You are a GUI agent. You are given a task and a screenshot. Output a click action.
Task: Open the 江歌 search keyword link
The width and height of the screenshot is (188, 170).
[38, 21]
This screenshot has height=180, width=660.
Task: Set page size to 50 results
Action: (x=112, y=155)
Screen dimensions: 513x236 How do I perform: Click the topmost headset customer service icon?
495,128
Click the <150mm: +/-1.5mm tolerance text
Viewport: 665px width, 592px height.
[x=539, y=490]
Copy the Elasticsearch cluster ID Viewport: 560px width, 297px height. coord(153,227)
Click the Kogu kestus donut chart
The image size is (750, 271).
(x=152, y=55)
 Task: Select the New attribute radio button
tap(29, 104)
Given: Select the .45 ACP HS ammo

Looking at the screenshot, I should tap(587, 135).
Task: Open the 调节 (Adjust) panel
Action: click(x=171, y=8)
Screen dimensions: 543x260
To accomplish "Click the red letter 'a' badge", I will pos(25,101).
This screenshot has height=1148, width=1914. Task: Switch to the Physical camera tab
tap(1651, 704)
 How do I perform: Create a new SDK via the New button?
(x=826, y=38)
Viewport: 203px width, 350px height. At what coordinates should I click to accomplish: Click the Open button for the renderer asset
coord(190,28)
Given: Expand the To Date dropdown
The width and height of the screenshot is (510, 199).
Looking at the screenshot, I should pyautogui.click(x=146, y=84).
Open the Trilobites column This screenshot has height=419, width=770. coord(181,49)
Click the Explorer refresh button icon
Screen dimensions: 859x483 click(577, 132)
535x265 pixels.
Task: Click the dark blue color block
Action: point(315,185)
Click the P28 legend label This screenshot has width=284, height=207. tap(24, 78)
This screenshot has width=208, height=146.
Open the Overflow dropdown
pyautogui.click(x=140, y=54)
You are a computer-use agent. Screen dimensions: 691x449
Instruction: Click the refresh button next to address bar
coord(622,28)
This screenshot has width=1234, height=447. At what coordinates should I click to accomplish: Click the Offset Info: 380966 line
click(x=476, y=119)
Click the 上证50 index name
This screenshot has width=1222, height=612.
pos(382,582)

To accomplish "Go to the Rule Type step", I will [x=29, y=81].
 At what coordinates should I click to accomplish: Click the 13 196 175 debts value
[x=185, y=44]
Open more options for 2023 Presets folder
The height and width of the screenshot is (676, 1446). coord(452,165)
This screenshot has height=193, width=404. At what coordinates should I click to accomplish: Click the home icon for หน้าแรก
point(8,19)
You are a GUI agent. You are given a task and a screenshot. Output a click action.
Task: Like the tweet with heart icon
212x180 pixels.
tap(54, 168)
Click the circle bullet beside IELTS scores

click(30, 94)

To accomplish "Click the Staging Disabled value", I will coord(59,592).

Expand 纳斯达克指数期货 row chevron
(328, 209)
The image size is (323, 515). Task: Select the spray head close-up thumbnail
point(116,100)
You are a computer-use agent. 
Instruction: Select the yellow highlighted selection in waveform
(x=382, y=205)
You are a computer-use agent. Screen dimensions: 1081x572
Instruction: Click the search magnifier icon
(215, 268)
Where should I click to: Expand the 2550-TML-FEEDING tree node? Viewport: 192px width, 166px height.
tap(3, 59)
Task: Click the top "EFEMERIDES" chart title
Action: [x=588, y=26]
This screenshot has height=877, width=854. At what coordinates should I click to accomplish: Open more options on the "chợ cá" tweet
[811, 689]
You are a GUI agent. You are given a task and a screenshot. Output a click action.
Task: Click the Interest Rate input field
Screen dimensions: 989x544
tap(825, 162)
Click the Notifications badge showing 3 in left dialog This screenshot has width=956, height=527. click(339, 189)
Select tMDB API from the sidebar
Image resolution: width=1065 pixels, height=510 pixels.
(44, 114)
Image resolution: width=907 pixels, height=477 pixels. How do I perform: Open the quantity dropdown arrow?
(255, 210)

> Task directions
Identify each line in the items above that contains the word "size", and copy those lines. Case counts, so only an exact match of capital and lowercase letters qualifies.

> Result for this task
Task: Set page size to 50 results
The image size is (750, 271).
The image size is (323, 515). Task: Select the spray head close-up thumbnail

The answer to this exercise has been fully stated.